I became decrepit before my old age, and there's lower-back pain on account of my former sins, and rheumatism in my shoulder. I'm not up to it! Why squander government money! Even without that there are many who serve for the sake of lucrative posts. God forbid that because of me, because my salary must be paid, the taxes on poorer folk should be raised: it's hard for them as it is with this host of bloodsuckers. No, Platon Mikhailovich, forget it."

  "What a fix!" thought Platonov. "This is worse than my hibernation."

  Meanwhile, Kostanzhoglo and Chichikov, walking a good distance behind them, were speaking thus with each other:

  "Look how he's let everything go!" Kostanzhoglo said, pointing a finger. "Drove his muzhiks into such poverty!
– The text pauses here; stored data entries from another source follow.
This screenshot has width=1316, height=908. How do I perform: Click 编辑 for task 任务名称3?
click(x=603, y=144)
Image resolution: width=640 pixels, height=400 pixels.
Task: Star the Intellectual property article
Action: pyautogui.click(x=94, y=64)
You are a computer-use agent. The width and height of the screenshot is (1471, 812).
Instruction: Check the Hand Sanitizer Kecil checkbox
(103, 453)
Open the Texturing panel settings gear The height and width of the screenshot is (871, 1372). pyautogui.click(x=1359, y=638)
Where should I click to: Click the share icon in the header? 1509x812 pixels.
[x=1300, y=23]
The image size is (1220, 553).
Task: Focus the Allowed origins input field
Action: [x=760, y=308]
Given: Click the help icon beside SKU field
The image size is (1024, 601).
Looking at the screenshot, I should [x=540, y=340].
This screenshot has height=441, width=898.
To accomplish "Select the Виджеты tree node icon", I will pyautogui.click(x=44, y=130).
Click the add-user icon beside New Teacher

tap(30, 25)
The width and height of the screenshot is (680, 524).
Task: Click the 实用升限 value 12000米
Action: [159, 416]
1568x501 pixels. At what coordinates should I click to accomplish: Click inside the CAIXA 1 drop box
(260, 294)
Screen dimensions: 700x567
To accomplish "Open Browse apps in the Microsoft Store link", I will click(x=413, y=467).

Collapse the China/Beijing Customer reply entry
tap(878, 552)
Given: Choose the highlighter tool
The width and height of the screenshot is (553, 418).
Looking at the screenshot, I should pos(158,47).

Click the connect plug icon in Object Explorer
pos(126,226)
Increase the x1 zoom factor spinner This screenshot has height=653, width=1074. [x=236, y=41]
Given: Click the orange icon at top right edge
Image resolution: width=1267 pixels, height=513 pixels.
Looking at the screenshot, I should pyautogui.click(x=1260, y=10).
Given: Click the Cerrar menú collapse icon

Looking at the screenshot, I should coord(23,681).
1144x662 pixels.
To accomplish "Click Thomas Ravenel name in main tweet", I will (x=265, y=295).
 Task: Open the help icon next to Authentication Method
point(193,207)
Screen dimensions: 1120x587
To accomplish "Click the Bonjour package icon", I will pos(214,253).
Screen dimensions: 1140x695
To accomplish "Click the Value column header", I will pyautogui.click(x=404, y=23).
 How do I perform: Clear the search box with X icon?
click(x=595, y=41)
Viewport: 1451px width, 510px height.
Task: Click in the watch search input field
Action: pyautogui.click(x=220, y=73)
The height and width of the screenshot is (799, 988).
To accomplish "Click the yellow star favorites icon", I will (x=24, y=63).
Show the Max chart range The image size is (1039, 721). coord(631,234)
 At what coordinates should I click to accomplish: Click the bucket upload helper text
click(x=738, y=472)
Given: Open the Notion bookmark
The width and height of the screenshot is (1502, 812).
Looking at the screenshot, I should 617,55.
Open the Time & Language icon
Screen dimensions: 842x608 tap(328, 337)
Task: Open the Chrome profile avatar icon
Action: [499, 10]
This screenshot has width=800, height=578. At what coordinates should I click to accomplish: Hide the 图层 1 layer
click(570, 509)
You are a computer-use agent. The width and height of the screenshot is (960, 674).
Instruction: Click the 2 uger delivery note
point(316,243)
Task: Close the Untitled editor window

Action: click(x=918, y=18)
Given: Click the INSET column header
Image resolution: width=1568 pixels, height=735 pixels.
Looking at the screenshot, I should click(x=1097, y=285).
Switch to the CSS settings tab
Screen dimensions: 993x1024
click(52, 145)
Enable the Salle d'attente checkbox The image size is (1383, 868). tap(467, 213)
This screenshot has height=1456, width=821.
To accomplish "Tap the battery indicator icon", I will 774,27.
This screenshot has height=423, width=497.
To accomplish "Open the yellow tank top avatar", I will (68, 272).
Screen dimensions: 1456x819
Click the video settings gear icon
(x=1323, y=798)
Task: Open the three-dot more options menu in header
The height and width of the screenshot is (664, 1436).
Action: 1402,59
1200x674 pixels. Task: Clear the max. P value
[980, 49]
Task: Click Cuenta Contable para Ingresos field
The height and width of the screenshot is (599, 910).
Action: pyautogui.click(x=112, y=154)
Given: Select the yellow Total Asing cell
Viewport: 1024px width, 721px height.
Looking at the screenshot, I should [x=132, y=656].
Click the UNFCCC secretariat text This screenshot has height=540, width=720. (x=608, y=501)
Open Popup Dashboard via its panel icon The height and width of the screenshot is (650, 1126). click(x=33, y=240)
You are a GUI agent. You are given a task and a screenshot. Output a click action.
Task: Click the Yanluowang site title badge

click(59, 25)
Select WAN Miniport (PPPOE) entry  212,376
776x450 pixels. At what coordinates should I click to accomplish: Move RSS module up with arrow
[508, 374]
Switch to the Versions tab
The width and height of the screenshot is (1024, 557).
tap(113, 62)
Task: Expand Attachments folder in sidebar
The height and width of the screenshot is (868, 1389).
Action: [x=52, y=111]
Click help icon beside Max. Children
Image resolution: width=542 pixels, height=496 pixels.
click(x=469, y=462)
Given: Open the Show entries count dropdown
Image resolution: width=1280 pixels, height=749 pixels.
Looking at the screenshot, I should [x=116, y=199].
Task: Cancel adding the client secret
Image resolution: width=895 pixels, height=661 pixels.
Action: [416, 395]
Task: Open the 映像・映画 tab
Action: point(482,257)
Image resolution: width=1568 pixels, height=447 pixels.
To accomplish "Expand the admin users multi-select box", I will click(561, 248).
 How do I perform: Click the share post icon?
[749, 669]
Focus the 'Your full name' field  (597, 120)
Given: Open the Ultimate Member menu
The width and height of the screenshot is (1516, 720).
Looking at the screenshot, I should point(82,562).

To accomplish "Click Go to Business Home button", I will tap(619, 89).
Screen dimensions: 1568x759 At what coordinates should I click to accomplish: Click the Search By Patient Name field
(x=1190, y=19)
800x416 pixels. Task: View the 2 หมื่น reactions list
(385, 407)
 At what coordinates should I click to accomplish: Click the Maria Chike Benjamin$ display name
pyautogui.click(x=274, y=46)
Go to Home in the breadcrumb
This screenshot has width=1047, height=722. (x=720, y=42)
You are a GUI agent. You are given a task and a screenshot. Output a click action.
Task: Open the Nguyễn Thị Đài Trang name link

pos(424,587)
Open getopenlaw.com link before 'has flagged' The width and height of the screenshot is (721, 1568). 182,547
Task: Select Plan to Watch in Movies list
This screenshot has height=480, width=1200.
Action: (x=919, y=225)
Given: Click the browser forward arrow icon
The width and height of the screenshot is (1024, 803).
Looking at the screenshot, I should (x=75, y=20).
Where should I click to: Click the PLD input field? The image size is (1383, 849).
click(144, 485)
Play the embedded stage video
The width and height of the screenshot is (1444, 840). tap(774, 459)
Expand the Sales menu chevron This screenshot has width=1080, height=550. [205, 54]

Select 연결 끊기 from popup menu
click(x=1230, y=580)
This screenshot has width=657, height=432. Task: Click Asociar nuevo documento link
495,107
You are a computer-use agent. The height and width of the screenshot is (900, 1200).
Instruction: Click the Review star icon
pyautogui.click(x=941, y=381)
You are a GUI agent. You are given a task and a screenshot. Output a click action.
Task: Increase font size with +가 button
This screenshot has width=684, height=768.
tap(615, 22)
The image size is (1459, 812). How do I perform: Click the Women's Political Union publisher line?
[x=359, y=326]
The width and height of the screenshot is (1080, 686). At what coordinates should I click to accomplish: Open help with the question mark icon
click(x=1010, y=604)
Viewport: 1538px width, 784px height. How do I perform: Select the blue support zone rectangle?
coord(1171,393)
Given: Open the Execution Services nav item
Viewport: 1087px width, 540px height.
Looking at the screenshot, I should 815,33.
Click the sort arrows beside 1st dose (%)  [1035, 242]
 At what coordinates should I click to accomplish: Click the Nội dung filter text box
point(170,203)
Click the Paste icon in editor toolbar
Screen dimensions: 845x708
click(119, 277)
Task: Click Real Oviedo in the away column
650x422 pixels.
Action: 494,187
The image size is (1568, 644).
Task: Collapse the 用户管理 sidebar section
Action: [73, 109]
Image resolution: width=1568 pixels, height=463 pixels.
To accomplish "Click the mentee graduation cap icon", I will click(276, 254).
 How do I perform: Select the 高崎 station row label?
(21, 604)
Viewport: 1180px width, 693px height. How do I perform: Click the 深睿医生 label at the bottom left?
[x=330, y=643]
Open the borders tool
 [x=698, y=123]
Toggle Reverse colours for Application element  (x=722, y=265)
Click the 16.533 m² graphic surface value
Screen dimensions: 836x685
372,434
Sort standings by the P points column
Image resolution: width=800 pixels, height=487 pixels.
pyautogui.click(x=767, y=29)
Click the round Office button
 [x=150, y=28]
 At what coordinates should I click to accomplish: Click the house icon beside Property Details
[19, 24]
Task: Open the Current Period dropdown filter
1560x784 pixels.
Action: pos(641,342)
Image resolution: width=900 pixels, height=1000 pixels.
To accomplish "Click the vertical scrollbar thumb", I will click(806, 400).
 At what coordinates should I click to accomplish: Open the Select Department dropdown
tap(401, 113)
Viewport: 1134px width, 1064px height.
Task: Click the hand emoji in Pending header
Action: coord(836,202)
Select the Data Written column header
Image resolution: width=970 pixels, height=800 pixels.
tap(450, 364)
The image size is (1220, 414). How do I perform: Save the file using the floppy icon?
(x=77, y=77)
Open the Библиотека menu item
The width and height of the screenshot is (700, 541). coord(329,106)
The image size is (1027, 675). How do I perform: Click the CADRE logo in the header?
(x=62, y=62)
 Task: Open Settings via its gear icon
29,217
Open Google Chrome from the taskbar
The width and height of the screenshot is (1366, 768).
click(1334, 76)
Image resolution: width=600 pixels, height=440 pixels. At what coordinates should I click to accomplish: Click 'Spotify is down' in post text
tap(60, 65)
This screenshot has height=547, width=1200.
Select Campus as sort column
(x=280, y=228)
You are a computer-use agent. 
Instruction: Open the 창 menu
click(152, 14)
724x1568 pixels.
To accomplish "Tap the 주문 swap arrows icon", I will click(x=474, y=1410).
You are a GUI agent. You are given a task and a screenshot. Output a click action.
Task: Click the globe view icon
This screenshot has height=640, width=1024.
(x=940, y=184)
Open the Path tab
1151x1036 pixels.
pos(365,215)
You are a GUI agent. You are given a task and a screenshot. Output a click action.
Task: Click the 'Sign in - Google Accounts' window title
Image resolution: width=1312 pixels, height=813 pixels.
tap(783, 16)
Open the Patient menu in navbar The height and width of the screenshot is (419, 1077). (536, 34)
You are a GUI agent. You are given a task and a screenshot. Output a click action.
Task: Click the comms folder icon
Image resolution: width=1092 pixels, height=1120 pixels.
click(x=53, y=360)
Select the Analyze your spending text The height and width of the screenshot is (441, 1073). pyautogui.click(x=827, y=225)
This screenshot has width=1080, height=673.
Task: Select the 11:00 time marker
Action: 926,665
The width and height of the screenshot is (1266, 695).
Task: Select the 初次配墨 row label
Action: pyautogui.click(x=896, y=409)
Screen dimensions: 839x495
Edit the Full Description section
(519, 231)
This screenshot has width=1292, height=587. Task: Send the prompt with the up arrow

If there's cattle plague, it's no time to look after your own goods. Go and sell what you have, and supply the muzhiks with cattle, so that they don't go even for one day without the means of doing their work. But now it would take years to set things right: the muzhiks have all grown lazy, drunk, and rowdy."

  "So that means it's not at all profitable to buy such an estate now?" asked Chichikov.

  Here Kostanzhoglo looked at him as if he wanted to say: "What an ignoramus you are! Must I start you at the primer level?"

  "Unprofitable! but in three years I'd be getting twenty thousand a year from this estate. That's how unprofitable it is! Ten miles away. A trifle! And what land! just look at the land! It's all water meadows. No, I'd plant flax and produce some five thousand worth of flax alone; I'd plant turnips, and make some four thousand on turnips. And look over there—rye is growing on the hillside; it all just seeded itself. He didn't sow rye, I know that. No, this estate's worth a hundred and fifty thousand, not forty."

  Chichikov began to fear lest Khlobuev overhear them, and so he dropped still farther behind.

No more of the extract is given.